Extracted data entries:
........

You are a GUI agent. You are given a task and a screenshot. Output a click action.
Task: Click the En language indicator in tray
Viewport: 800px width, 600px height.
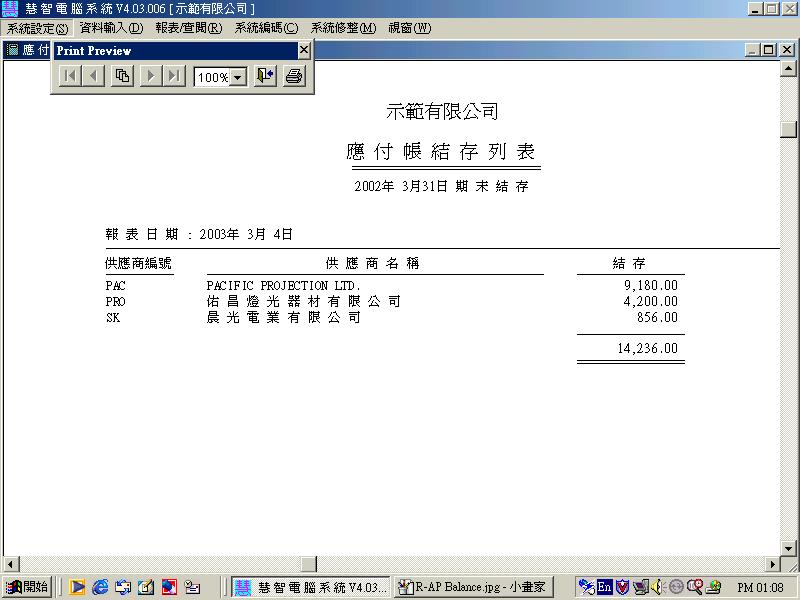tap(604, 588)
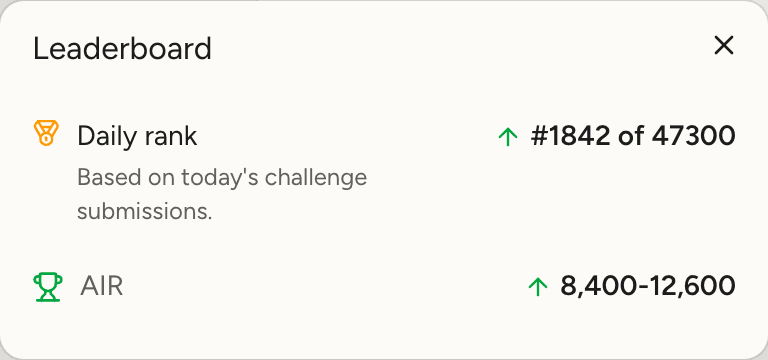Click the Leaderboard heading

[x=122, y=48]
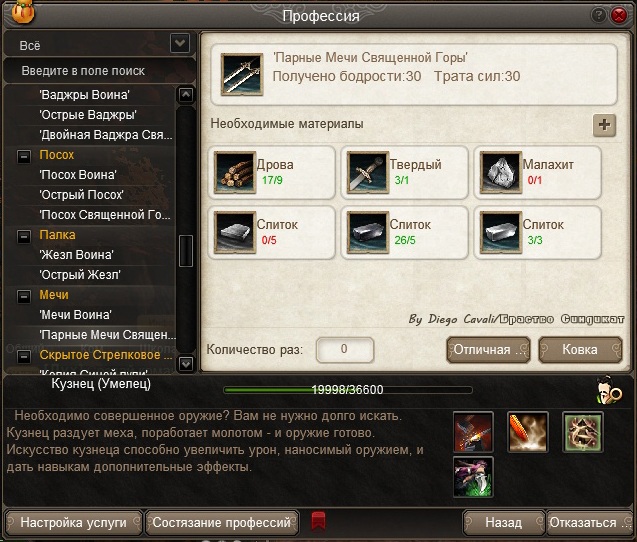The image size is (637, 542).
Task: Click the Количество раз quantity field
Action: 344,349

........

What the exercise asks: For this task, give again exactly the lines from the line with "Task: Click the En language indicator in tray" through the end of the entries, including both ends, and omit the pictures.

Written response:
Task: Click the En language indicator in tray
Viewport: 800px width, 600px height.
tap(604, 588)
Click the Leaderboard heading

[x=122, y=48]
The image size is (637, 542).
Task: Click the Количество раз quantity field
Action: 344,349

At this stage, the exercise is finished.